Fujitsu invented the PDP in the 1970s and has built a portfolio of over 800 patents to protect its intellectual property. Its suit filed in Tokyo concerns Japanese Patent No. 2845183 (dubbed 183), which covers one of Fujitsu's most fundamental PDP patents, the basic structure of the plasma discharge operation [see diagram, "Fujitsu 183"].

A PDP is made up of two glass substrates enclosing a mixture of neon and xenon gases, and a crisscrossing grid of discharge and address electrodes. The address electrodes run under and parallel with ribbed channels coated with red, blue, or green phosphor, while pairs of discharge-sustain electrodes cross the phosphor channels at right angles. Voltage is applied to a pair of discharge electrodes and an address electrode at a selected intersection on the grid. The voltage between the top and bottom electrodes prompts xenon and neon gas to discharge and emit ultraviolet light, which causes the phosphor to emit visible light.

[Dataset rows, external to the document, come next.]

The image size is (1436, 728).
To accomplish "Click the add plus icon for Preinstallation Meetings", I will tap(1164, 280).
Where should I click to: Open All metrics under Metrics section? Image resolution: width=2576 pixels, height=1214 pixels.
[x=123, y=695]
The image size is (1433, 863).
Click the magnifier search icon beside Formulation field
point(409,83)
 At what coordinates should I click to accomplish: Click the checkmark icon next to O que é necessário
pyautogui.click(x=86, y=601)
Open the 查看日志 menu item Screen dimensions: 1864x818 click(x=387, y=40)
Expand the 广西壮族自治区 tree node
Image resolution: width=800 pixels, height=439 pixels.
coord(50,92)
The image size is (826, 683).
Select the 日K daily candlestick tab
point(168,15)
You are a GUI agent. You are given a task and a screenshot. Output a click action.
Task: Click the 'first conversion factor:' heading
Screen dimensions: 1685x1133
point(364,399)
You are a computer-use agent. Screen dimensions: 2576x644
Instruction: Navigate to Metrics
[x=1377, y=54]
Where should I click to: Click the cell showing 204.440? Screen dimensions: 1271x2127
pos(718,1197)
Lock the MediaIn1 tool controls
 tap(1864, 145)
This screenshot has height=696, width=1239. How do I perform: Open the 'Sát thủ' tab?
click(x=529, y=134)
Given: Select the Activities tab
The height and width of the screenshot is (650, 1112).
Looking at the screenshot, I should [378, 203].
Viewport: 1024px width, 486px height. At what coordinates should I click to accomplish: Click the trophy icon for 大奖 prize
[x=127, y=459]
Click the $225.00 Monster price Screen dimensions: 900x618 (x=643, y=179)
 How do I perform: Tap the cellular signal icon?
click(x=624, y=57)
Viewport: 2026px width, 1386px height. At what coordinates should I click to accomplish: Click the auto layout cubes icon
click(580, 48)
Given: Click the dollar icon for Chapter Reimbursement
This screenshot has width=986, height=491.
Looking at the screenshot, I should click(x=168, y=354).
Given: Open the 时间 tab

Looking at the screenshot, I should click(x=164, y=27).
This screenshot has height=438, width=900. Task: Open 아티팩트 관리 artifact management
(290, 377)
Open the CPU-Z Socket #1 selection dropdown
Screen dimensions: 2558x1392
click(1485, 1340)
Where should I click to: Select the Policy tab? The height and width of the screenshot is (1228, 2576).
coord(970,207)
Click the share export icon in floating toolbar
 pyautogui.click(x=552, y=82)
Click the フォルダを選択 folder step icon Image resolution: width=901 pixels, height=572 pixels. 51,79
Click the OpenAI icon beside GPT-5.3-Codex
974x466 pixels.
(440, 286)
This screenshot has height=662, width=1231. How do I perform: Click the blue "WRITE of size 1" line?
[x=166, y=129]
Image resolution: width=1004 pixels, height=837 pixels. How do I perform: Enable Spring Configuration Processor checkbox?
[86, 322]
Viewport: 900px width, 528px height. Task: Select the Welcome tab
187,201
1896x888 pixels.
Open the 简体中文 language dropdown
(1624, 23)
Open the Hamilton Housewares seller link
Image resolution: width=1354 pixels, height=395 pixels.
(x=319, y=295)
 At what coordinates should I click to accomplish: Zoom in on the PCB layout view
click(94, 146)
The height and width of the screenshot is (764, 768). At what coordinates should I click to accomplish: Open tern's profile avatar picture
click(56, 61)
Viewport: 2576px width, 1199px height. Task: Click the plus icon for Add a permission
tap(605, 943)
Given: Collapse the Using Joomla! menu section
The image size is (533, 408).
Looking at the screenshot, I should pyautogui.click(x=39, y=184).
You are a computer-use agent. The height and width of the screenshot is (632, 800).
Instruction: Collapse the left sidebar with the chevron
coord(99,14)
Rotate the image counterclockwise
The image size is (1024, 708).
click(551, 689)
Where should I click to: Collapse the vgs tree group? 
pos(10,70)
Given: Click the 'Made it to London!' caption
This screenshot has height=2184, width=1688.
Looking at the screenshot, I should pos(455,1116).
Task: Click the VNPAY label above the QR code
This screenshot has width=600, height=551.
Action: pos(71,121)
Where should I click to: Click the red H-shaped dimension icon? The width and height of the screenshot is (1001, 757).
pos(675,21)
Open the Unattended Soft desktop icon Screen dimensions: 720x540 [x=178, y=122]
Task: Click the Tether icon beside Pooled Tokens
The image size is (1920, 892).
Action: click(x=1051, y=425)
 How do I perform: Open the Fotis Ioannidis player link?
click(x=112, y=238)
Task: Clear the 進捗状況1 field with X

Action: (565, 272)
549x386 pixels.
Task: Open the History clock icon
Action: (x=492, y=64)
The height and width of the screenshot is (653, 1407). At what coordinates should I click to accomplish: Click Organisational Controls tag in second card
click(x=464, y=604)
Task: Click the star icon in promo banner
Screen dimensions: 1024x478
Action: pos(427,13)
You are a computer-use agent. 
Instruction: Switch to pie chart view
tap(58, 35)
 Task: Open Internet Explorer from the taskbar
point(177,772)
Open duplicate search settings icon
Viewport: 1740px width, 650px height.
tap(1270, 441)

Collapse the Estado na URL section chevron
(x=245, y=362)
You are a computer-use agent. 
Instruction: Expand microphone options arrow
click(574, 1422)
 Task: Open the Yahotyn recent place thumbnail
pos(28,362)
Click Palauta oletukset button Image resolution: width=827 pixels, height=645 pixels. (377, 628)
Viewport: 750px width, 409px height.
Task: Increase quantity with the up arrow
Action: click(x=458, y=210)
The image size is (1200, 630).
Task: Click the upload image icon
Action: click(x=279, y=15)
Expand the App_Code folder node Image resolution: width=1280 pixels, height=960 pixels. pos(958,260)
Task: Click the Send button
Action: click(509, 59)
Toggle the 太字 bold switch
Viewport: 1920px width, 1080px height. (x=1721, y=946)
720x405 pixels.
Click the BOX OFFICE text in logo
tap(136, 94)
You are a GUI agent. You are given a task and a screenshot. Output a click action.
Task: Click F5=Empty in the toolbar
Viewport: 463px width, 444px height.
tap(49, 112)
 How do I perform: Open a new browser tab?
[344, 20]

This design, which uses a transparent upper glass substrate and transparent display electrodes, is known as the three-electrode surface discharge reflection structure and is covered by Fujitsu’s patent 183. It improves on earlier Fujitsu designs that used pairs of electrodes facing each other, one on each glass substrate, which prompted a discharge through the phosphor, damaging it; another design had the visible light produced pass through the phosphor, reducing brightness.

“This 183 Japanese patent is one of the most fundamental [PDP] patents,” Masanobu Katoh, president of Fujitsu’s Intellectual Property Group, told IEEE Spectrum in Tokyo. “And in our understanding, everybody who manufactures plasma displays in the world uses this technology.”

Katoh says Fujitsu has contracts with PDP manufacturers Matsushita Electric Industrial Co., in Osaka, and Pioneer Corp., in Tokyo, concerning its PDP intellectual property, and is holding negotiations with LG Philips LCD Co. in Seoul. He adds that it was when talks broke down with Samsung after two years of negotiations that Fujitsu turned to the courts.

Driven by growing worldwide consumer interest in large TVs, twice as many PDPs—1.78 million units—were shipped in 2003 as in the previous year, according to market researcher DisplaySearch, in Austin, Texas. Fujitsu Hitachi Plasma Display Ltd. (FHP) ranked first, with a 24 percent market share, followed by Samsung, with 20 percent, a dramatic rise from Samsung’s sixth-place 2002 rank.